Moreover, the tumor suppressor p53 and its downstream target p21 are other important components of DNA damage response that are directly connected to BER (52–55). It has been speculated that at low level, p53 actively functions in BER whereas a high level of p53 supports a global DNA-damage response and, in cases of excessive genotoxic stress, apoptosis (52,53). During cellular stress p53 up-regulates the expression of p21, which in turn interacts with many other proteins involved in replication, transcription, and signal transduction. In particular it binds to PCNA causing the inactivation of PCNA mediated stimulation of Fen 1, Lig I, and Pol δ activity (54,56). Recently it has been proposed that the 9-1-1 complex may substitute for PCNA during cellular stress (57). According to this hypothesis the 9-1-1 complex might act as a platform for repair proteins when the ability of PCNA to stimulate certain components of BER is reduced due to the binding to p21. Importantly, the activity of Pol β is not affected by PCNA but is strongly enhanced by the 9-1-1 complex (39).This is in contrast to the enzymatic activity of Pol δ, which requires PCNA but is not influenced by the 9-1-1 complex (39). These properties of the two pols suggest that p21 induced by DNA damage inhibits PCNA-dependent Pol δ activity, whereas Pol β remains unaffected, thus allowing LP-BER to occur (54). On the other hand, since the 9-1-1 complex is recruited to the sites of DNA damage where it associates with various DNA damage sensors and repair proteins it may well be that it functions as a targeted response stimulator independently of the PCNA level (57).

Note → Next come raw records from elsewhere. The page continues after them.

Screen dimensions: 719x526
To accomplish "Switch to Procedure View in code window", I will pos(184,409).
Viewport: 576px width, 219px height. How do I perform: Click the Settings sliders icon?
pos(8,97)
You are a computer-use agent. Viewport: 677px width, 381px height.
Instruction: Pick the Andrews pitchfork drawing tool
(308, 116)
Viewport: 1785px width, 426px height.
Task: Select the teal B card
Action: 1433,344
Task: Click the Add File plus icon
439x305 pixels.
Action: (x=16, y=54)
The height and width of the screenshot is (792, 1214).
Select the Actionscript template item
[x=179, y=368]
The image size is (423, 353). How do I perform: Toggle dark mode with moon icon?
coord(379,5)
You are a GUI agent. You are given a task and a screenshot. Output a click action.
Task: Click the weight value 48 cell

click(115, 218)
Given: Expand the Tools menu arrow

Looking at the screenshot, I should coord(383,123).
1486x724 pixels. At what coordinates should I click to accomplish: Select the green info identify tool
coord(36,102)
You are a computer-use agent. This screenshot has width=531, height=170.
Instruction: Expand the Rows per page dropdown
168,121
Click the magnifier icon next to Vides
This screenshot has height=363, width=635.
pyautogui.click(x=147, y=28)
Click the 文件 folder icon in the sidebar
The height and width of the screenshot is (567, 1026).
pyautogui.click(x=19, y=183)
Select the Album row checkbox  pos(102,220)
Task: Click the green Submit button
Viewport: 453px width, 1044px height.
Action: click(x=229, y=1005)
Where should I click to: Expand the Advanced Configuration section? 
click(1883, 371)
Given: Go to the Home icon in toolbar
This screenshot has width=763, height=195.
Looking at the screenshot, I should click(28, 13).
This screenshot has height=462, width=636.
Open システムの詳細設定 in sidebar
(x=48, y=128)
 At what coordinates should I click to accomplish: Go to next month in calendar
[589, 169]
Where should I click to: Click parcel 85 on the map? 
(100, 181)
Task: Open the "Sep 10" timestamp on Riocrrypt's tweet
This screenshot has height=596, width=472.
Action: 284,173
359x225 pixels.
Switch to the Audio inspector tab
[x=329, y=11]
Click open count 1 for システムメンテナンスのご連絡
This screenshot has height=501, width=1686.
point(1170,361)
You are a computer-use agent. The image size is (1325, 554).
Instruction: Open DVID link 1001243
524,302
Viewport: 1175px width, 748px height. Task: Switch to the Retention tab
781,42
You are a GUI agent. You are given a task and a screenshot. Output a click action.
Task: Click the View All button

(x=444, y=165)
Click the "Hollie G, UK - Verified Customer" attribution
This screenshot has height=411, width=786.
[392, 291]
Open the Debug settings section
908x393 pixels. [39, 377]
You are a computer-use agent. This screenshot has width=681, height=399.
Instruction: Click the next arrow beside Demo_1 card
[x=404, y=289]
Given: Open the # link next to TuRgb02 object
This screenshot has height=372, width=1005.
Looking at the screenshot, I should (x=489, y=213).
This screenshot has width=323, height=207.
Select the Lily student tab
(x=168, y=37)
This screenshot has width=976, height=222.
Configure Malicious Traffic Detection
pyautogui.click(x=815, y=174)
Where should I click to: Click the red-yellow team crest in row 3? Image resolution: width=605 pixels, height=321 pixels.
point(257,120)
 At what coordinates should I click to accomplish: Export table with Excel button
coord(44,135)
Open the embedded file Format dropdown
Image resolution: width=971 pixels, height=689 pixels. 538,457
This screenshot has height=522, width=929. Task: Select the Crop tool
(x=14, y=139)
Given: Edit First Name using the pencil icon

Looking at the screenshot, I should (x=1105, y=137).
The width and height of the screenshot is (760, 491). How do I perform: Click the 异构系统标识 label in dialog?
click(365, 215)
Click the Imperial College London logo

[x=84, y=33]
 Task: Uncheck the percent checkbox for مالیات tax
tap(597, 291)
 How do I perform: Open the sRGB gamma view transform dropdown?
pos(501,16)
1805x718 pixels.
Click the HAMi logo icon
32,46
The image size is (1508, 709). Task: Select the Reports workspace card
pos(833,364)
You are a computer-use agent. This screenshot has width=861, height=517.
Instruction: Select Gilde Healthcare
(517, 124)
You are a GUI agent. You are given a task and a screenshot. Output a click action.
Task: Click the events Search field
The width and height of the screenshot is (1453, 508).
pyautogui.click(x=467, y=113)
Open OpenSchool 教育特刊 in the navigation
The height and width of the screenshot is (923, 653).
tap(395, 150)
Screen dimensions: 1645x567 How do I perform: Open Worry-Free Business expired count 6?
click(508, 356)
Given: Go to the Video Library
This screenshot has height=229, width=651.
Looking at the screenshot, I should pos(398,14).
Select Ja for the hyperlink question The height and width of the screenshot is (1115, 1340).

In conclusion, our results demonstrate for the first time that the 9-1-1 complex is directly involved in LP-BER. Under in vitro conditions we showed that there is a hierarchy of stimulation by the 9-1-1 complex in the BER repairsosome and the enhancement of LP-BER activity occurs due to the specific stimulation of the two early components of repair machinery namely APE 1 and Pol β. Importantly, our data reflect a detailed biochemical study performed in vitro and, for the first time, an investigation of the effect of the 9-1-1 in a complex system containing several proteins. Although this system is simplified compared with the in vivo situation, it provides a tool to give a better insight in understanding how the 9-1-1 complex stimulates the different steps of the LP-BER process. Moreover, we showed in this report that the 9-1-1 complex interacts in vivo with APE 1, as it has previously been shown for several other LP-BER enzymes (41, 43, 45). Taken together the data presented in this manuscript and the previous studies performed on LP-BER and the 9-1-1 complex, directly connect the DNA damage response with DNA repair, suggesting that the 9-1-1 complex might act as a core component of this vital connection.